Sam drew in a shaking breath, and another and another. His eye was closed. Eventually, his fingers reached up to take hold of Castiel’s wrists, gentle and familiar. They sat like this, motionless, for minutes, while Castiel continued to mutter softly. “Where are you, Sam?”

“Here,” Sam finally replied. “I’m here, Cas. I hear you.” He opened his eye, looking at his friend for the first time in hours. “I’m sorry.”

“It’s not your fault,” Castiel assured him. He kept his hands on Sam’s head until the human’s shivers subsided and he began to pull away, out of Castiel’s reach. The angel knew it wasn’t shame that made him withdraw like that but urgency, a need to finish what they had come to do. Sam had long since given up on pointless emotions like embarrassment. The constant struggle for sanity left him too exhausted to care.

The blood he’d drunk earlier was helping him, strengthening his mind as well as his body because it took the painful craving away for a brief, merciful time. It was poison, but it was because of it that Sam was stable enough to go through with their mission.

Still, Castiel worried. The blood helped, but this had been a bad day to begin with. The sooner they got this over with and left, the better.

Sam climbed to his feet with movements more certain and coordinated than before.

“Are you sure she’s there?” Castiel asked. If she wasn’t, he would insist they left here. Attacking a demons’ nest like this was dangerous even under good circumstances – the way Sam was today, Castiel was only willing to risk this because it was an opportunity they had been waiting for for a long time and might not get again anytime soon.

“Yes,” Sam said, and Castiel was almost disappointed.

“There is no way you could be mistaken?” he insisted, needing to make absolutely sure. It made Sam frown at him.

“I know it, Cas,” he said. “She’s like an itch at the back of my mind I can’t scratch, and I’ll be happy when she’s gone.” He was definitely back for the moment, and the angel accepted that right now he knew what he was talking about.

The longer they lingered, the higher the risk of being discovered. Castiel didn’t know if the demons they had killed were expected to report back at a specific time, but he knew their chances, once again, were considerably higher if they had the element of surprise on their side. They couldn’t let the enemy suspect their presence or they would run into a trap and it would likely end with Castiel dead and Sam left in the hands of the demons, soon to be handed over to Lucifer, without protection or hope.

Sam always seemed to worry what Castiel would do once he was gone. But Castiel wasn’t invincible and unlike Sam, he wouldn’t come back ever again. He worried how Sam would take his loss; if he would be able to hold on once he was completely alone.

Dusk was almost over. The sky was filled with a deep red; bordering on black in places, looking like flames in others. Castiel had visited hell and knew that this didn’t look like hell at all, but he also knew that many humans imagined it did.

Sam didn’t. He, too, knew what hell looked like, now.

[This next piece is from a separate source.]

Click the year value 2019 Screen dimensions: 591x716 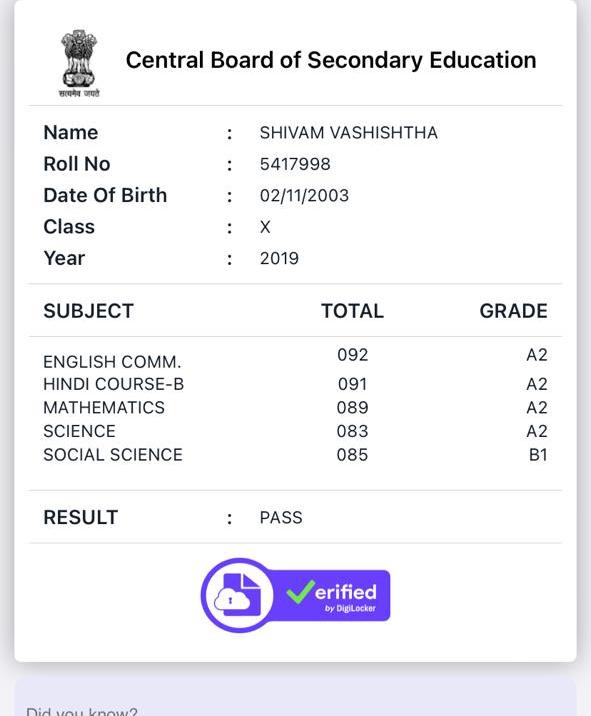click(279, 258)
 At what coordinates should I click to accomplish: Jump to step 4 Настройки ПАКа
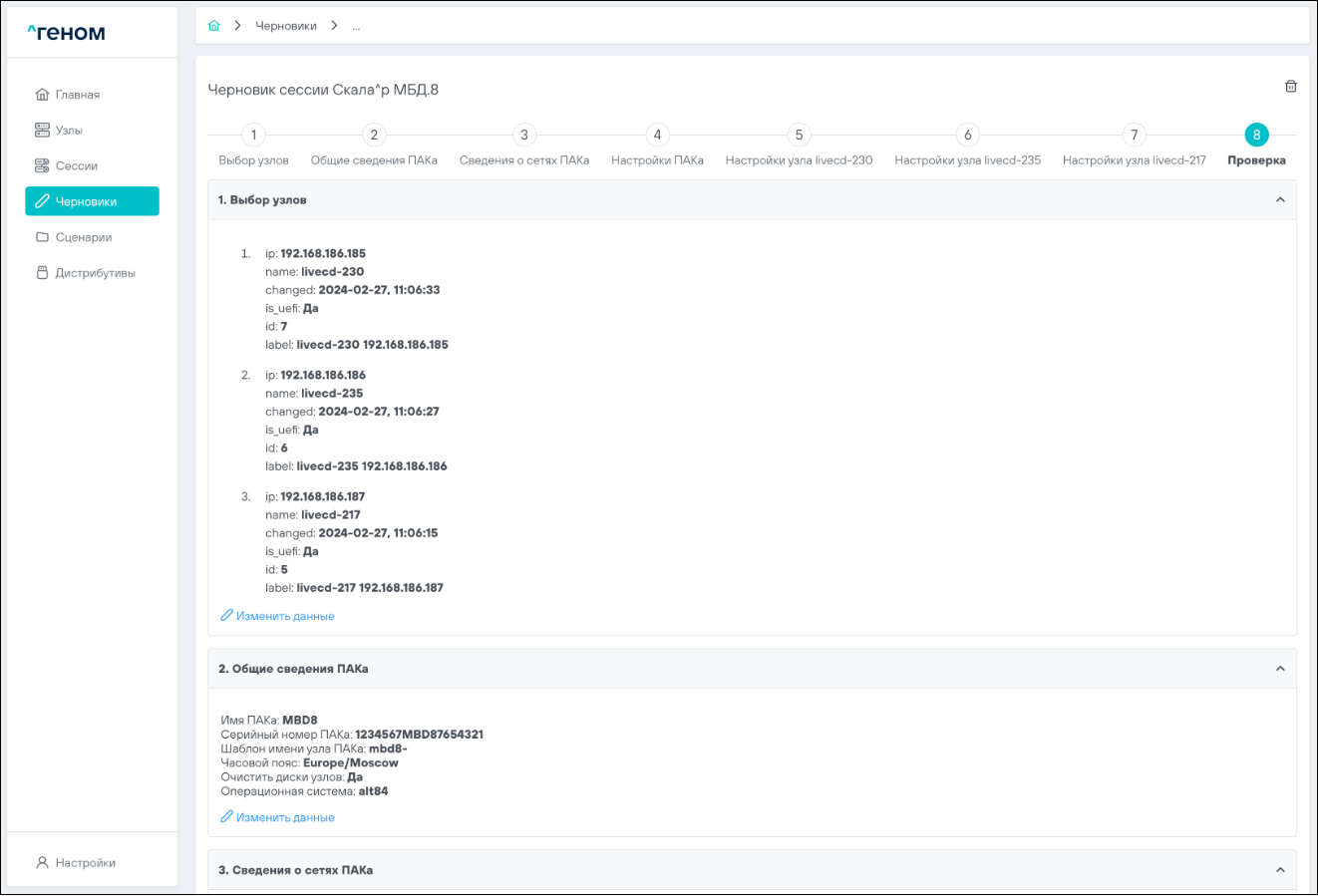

The farmhouse was a dark outline in front of that sky, but as they came closer, they could see that it didn’t look as abandoned as it had appeared from the distance. There was light in one of the windows, the glow of a candle or weak gas lamp shining through a too thin curtain. Those inside the building did nothing to conceal their presence, which might mean they didn’t know anyone was coming for them – or that they knew their presence was already known and there was no point in pretending.

The two of them would find out soon.

Whatever protected them from the wind that blew over the plain was working to their disadvantage since it robbed them of the dust that had hidden them before. The growing darkness fulfilled this task now, masking their approach for anyone happening to look out of the window. It would be useless to anyone else, though – what really protected them were Sam’s powers that blinded the senses of the demons and kept them ignorant as long as they were not too close.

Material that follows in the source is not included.